Like PaeTec, WinStar Commun-ications Inc., Falls Church, Va., used agents from the
early days of its business. At first agents were recruited by the general managers in each
of the company’s different service territories. It wasn’t until 1997 that the company
created a national agent program. Now WinStar has about 350 agents that account for about
20 percent of its sales, says William Judd, WinStar’s national vice president of alternate
channels.

WinStar offers commissions of up to 22 percent, depending on the combination of local,
long distance, data and Internet services an agent sells. The CLEC also has a program that
offers upfront compensation on a quarterly basis. That program is used to attract new
agents or reward successful existing ones, Judd says.

ICG Netcom, Englewood, Colo., only began its agent program in March 1998. But the CLEC
has attracted about 111 agents who account for about 25 percent to 30 percent of all of
the company’s local service sales, according to Bonnie Wallenta, director of corporate
sales for ICG.

"Agents increase our opportunity to touch all portions of the market. No single
[channel] is the ‘be all and end all,’" Wallenta says. ICG’s agents receive upfront
rewards for selling local lines, and then are paid a monthly residual commission of 6
percent to 12 percent as long as the customer stays on the ICG network.

Not all CLECs have agency programs that make double-digit contributions to the bottom
line. But that doesn’t lessen the importance of using agents. e.spire Communications Inc.,
Annapolis Junction, Md., has had an agent program for the last two years that contributes
about 5 percent to its total sales volume each month. But the CLEC relies on its agents to
bring it business in areas where it couldn’t really do so on its own budget. "Agent
programs improve and expand our market coverage. It helps us dramatically, especially in
markets where we can’t afford our own sales force," says Richard Putt, e.spire’s
executive vice president, sales and customer service.
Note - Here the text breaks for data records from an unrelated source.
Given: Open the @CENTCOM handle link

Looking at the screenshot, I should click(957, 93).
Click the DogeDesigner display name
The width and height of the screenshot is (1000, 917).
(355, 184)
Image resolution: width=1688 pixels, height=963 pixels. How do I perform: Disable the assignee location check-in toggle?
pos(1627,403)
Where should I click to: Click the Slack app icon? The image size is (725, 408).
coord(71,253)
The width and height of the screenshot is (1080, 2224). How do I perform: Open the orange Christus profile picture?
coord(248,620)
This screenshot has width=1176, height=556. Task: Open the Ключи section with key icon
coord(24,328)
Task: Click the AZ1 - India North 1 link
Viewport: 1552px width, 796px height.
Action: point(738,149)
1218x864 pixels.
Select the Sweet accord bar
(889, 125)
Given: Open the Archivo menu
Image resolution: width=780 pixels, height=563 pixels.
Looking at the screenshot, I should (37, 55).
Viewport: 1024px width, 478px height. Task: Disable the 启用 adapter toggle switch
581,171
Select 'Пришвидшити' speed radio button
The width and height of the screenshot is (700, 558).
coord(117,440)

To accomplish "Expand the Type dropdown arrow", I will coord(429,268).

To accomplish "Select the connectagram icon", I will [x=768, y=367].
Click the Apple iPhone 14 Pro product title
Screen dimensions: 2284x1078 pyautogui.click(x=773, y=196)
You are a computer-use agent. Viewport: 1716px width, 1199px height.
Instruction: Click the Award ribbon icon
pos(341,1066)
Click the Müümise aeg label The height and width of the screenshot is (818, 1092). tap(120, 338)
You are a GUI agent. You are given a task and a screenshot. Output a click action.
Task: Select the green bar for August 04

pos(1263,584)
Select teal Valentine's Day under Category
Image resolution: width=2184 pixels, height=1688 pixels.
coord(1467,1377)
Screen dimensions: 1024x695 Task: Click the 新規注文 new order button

e.spire also uses agents to precede the company’s entry into markets as a
facilities-based carrier. Agents in those cities begin selling resold service before
e.spire builds its network. This in turn helps e.spire gain brand awareness and judge
customer interest in its services. For more than two years now e.spire has been using
agents, and currently has about 130 throughout the Southwest and southeastern United
States.

Gail Lawyer is executive editor of X-change Magazine, PHONE+’s sister publication
covering the competitive local exchange carrier industry.